# Problem requirements
Convert the lines from the line with "Task: Open the OneNote taskbar icon" to the line with "Action: click(x=466, y=804)" into a JSON list of strings, one string per line, skipping blank lines. Leave the pictures out.

# Entries shown
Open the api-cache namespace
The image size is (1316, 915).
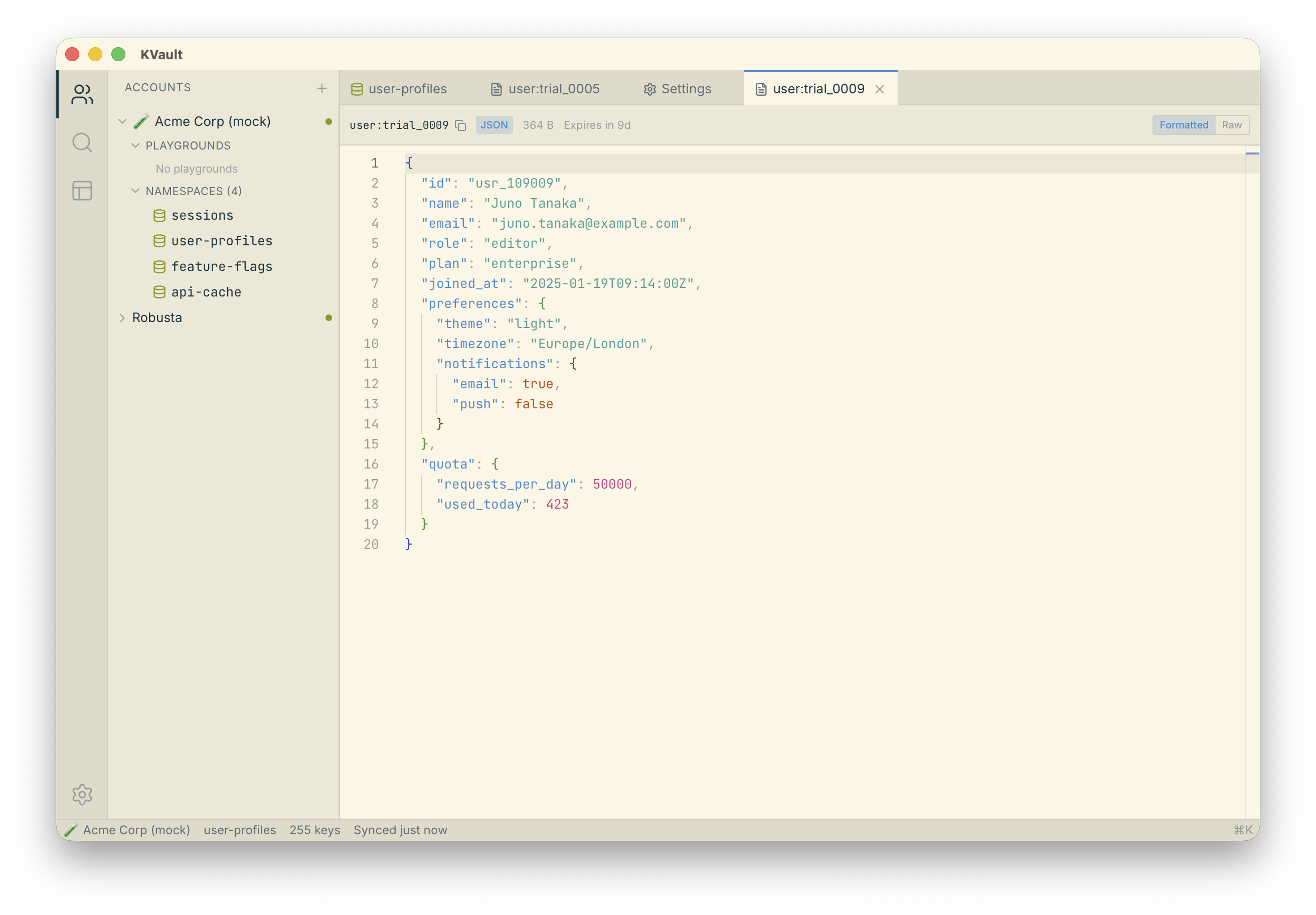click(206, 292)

==

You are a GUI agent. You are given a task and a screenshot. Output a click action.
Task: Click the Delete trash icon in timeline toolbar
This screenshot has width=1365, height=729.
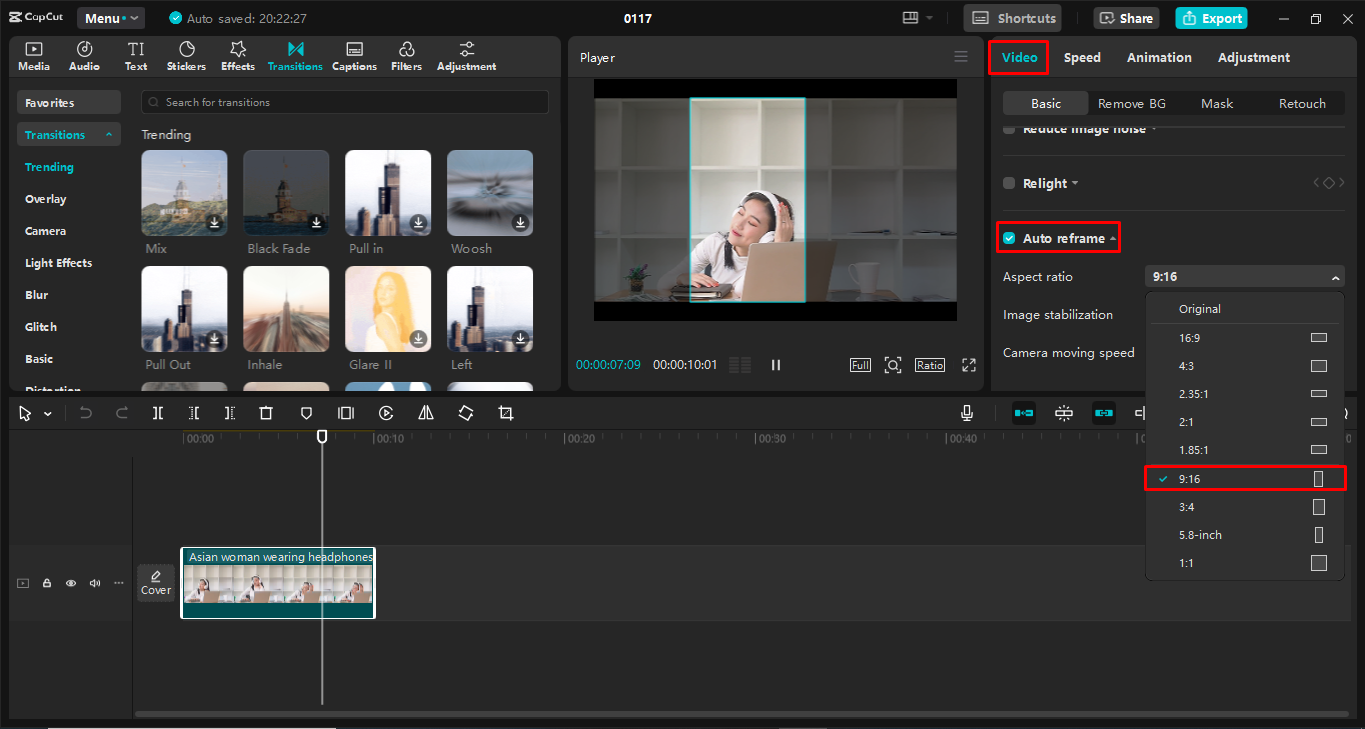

==

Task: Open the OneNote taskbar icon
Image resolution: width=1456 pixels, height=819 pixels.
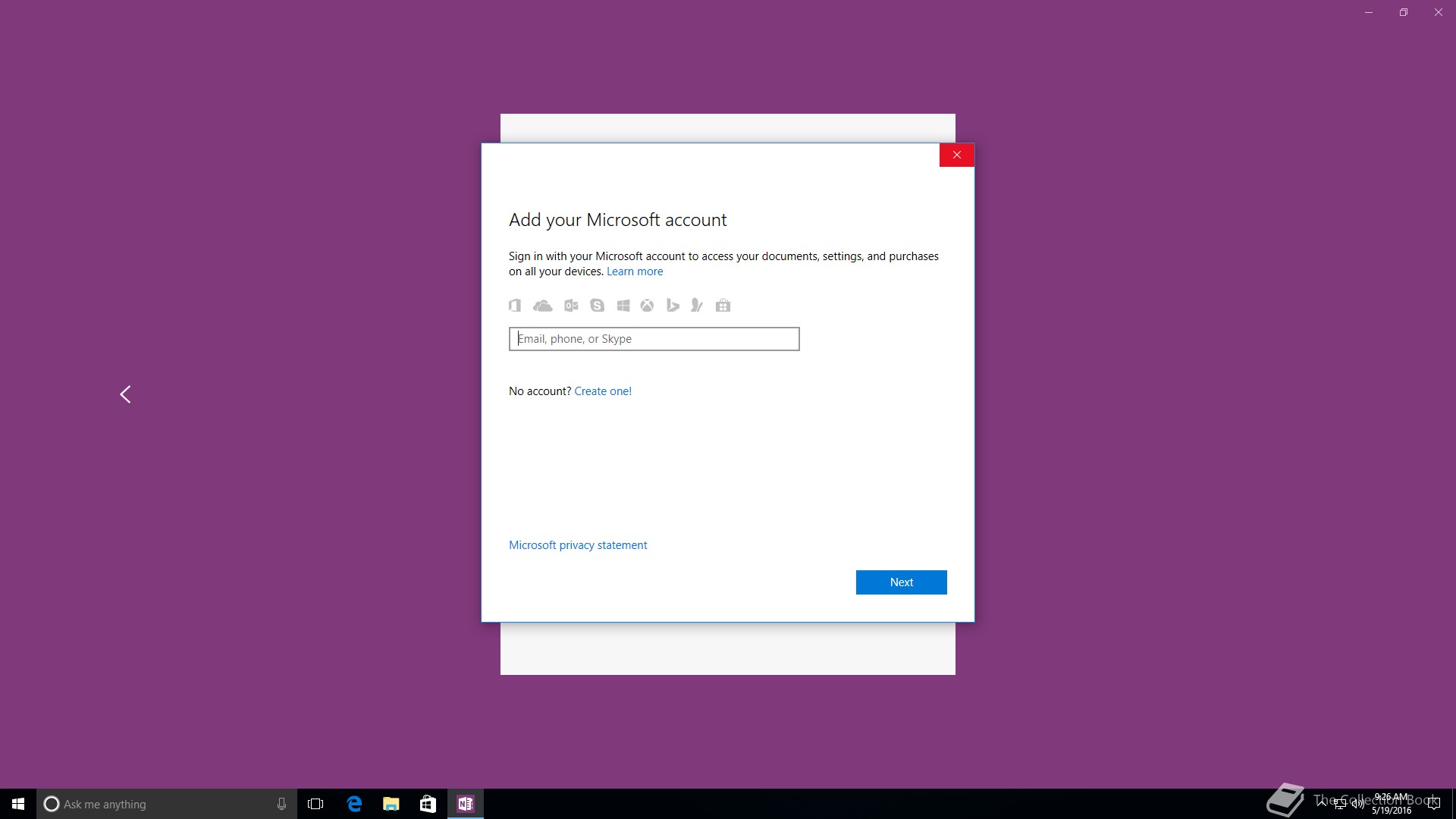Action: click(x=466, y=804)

# Exercise answer
[
  "Task: Open the OneNote taskbar icon",
  "Image resolution: width=1456 pixels, height=819 pixels.",
  "Action: click(x=466, y=804)"
]